Stored data entries
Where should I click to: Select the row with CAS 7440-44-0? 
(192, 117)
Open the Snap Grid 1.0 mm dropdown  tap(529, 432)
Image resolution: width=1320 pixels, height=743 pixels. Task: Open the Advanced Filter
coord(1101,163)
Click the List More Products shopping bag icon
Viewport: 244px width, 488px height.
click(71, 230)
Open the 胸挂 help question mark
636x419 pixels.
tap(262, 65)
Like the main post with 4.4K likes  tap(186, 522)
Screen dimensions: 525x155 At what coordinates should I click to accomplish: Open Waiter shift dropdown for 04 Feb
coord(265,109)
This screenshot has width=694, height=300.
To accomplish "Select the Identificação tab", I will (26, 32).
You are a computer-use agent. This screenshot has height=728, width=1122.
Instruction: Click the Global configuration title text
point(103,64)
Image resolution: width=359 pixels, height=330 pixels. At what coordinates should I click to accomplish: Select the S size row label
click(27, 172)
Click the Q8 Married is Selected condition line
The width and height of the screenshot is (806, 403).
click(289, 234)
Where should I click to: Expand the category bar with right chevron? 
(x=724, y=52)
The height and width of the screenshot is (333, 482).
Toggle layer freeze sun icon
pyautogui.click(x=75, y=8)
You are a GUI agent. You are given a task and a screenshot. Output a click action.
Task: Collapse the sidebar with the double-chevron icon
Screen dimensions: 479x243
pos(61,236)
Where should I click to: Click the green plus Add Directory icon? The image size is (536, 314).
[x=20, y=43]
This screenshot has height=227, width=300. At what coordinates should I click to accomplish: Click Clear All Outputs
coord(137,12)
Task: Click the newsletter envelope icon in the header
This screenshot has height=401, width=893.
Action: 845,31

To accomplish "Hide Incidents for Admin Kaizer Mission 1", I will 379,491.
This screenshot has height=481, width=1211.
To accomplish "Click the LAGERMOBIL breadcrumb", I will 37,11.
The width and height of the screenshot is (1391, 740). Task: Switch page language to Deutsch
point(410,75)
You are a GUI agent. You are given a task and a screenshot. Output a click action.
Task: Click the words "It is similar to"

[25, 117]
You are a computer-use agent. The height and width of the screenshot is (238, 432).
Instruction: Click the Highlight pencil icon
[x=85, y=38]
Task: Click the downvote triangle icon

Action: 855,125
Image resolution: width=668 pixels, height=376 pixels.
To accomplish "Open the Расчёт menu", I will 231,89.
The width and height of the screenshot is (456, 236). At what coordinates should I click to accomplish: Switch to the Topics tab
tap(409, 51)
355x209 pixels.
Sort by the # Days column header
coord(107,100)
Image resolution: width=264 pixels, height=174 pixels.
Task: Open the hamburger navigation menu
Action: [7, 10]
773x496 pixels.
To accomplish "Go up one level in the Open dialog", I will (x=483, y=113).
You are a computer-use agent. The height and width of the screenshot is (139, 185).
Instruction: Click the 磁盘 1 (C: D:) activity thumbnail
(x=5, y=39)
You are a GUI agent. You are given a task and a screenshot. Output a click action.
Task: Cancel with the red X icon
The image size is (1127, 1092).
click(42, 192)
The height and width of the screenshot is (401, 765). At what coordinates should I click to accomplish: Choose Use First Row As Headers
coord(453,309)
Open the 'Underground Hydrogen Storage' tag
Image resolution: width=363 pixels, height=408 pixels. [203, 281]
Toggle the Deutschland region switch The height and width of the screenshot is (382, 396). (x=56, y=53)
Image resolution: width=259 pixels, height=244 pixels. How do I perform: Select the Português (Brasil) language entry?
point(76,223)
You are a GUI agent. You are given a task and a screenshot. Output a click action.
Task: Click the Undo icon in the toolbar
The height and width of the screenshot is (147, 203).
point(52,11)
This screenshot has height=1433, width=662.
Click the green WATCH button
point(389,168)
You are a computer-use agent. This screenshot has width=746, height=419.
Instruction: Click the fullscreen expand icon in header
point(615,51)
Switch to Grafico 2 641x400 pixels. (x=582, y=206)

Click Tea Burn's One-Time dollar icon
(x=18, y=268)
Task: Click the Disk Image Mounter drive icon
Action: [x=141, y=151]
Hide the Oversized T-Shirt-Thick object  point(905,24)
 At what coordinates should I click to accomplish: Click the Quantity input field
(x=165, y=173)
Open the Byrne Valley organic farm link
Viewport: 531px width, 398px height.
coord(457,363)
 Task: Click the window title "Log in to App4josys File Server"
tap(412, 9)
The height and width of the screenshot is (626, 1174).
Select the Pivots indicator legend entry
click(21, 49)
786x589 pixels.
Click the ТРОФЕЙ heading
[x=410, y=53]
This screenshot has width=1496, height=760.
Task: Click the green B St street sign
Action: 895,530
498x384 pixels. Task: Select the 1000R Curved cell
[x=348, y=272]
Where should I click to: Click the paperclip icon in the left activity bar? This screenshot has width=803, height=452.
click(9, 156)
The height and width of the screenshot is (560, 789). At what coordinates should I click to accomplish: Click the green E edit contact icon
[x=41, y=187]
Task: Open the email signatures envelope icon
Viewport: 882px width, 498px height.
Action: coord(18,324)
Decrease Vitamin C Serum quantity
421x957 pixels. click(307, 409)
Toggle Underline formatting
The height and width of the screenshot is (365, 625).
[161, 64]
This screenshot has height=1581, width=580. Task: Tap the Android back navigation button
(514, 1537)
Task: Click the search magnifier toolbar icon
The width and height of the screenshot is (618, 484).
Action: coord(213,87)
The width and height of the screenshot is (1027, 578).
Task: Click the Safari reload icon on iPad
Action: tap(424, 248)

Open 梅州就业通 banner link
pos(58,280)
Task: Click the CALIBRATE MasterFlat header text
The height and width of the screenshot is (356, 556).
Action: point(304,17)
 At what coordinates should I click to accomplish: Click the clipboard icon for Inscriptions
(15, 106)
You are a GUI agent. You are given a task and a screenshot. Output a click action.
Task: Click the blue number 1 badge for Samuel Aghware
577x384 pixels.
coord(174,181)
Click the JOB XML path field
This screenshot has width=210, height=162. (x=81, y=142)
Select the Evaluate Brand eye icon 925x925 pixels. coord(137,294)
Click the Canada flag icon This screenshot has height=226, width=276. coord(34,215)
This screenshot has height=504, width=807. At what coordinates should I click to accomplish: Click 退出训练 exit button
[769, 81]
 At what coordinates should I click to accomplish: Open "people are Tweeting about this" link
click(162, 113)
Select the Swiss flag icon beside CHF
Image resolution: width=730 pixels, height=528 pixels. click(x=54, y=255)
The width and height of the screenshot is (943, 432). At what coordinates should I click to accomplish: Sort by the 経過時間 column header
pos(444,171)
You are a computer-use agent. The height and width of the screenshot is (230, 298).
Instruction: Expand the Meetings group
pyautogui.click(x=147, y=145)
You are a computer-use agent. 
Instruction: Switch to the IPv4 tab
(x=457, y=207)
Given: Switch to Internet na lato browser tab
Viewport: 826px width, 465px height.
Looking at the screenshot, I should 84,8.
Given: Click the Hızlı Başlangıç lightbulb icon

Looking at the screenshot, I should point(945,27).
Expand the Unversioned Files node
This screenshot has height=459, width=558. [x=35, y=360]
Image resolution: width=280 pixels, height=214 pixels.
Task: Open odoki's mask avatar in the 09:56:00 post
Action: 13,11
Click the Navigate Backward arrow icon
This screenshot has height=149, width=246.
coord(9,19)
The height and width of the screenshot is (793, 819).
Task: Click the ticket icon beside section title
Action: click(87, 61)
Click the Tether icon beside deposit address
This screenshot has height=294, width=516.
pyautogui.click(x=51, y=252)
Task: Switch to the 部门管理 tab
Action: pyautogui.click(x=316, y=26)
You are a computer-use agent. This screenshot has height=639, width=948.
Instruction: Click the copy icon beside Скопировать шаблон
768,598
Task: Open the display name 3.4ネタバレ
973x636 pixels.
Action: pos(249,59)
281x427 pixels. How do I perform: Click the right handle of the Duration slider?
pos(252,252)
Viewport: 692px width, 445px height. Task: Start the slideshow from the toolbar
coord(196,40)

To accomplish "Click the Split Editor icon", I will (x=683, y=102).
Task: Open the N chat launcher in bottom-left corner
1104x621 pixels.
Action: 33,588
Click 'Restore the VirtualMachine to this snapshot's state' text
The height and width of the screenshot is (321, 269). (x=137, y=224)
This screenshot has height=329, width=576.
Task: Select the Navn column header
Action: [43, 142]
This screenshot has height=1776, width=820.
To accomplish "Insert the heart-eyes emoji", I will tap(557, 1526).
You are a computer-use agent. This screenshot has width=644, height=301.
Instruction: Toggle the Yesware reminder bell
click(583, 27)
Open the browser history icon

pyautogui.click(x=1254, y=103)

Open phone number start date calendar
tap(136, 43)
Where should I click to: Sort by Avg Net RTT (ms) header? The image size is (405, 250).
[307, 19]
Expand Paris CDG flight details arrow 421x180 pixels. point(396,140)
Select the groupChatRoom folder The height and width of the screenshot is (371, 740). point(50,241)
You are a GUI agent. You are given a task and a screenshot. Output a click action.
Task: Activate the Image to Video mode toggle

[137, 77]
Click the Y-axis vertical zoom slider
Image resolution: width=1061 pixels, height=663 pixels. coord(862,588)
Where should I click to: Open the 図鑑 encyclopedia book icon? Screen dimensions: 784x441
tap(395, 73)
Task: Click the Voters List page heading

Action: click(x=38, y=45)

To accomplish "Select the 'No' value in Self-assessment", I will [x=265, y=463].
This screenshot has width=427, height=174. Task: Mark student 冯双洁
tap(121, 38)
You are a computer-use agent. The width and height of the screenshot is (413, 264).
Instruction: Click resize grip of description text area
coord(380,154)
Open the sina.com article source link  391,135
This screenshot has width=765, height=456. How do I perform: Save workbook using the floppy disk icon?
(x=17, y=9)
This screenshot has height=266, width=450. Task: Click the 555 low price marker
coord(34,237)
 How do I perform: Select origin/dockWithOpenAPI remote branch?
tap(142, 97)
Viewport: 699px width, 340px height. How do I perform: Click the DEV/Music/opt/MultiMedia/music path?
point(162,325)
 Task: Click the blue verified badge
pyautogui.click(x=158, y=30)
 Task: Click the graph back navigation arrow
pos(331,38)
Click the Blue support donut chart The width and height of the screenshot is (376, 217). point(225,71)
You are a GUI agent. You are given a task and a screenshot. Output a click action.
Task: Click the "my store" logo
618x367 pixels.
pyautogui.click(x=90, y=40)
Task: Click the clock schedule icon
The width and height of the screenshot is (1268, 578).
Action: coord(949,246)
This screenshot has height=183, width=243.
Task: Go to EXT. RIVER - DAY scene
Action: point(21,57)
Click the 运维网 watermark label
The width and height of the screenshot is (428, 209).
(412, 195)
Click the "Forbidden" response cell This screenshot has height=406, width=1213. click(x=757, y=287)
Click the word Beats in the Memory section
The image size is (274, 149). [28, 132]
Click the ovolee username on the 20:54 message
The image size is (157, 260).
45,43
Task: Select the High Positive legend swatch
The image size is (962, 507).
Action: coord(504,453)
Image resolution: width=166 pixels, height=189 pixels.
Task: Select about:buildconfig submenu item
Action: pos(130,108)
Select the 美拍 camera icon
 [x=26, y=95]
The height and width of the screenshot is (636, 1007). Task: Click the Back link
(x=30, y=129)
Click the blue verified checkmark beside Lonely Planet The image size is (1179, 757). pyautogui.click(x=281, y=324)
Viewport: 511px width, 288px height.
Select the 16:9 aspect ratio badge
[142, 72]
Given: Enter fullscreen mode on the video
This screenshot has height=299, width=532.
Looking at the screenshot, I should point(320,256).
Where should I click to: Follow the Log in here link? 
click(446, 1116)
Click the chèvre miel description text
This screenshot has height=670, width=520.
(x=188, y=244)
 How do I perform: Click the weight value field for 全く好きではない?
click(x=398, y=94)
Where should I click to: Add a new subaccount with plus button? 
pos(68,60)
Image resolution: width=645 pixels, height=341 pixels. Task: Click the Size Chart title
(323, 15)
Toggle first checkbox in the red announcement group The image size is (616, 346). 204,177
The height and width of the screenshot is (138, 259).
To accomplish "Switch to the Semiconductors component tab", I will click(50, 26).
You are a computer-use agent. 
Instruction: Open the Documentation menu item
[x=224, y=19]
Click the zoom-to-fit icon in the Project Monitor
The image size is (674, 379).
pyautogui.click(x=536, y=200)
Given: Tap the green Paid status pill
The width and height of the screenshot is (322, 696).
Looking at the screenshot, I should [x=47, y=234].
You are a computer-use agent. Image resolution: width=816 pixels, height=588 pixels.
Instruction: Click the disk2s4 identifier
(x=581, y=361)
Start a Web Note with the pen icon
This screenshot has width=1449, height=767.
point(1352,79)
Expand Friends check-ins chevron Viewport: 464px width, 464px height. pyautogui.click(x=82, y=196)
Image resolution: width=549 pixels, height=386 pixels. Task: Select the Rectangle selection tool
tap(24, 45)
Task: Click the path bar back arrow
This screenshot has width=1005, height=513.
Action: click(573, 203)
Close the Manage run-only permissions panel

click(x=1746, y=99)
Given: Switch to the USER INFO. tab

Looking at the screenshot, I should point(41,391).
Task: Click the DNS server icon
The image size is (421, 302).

Work instructions
All that belongs in the answer is the lines from the start of the entries above through the line containing "This screenshot has height=481, width=1211.", each given exactly.

Written answer
Where should I click to: Select the row with CAS 7440-44-0? 
(192, 117)
Open the Snap Grid 1.0 mm dropdown  tap(529, 432)
Image resolution: width=1320 pixels, height=743 pixels. Task: Open the Advanced Filter
coord(1101,163)
Click the List More Products shopping bag icon
Viewport: 244px width, 488px height.
click(71, 230)
Open the 胸挂 help question mark
636x419 pixels.
tap(262, 65)
Like the main post with 4.4K likes  tap(186, 522)
Screen dimensions: 525x155 At what coordinates should I click to accomplish: Open Waiter shift dropdown for 04 Feb
coord(265,109)
This screenshot has width=694, height=300.
To accomplish "Select the Identificação tab", I will (26, 32).
You are a computer-use agent. This screenshot has height=728, width=1122.
Instruction: Click the Global configuration title text
point(103,64)
Image resolution: width=359 pixels, height=330 pixels. At what coordinates should I click to accomplish: Select the S size row label
click(27, 172)
Click the Q8 Married is Selected condition line
The width and height of the screenshot is (806, 403).
click(289, 234)
Where should I click to: Expand the category bar with right chevron? 
(x=724, y=52)
The height and width of the screenshot is (333, 482).
Toggle layer freeze sun icon
pyautogui.click(x=75, y=8)
You are a GUI agent. You are given a task and a screenshot. Output a click action.
Task: Collapse the sidebar with the double-chevron icon
Screen dimensions: 479x243
pos(61,236)
Where should I click to: Click the green plus Add Directory icon? The image size is (536, 314).
[x=20, y=43]
This screenshot has height=227, width=300. At what coordinates should I click to accomplish: Click Clear All Outputs
coord(137,12)
Task: Click the newsletter envelope icon in the header
This screenshot has height=401, width=893.
Action: 845,31

To accomplish "Hide Incidents for Admin Kaizer Mission 1", I will 379,491.
This screenshot has height=481, width=1211.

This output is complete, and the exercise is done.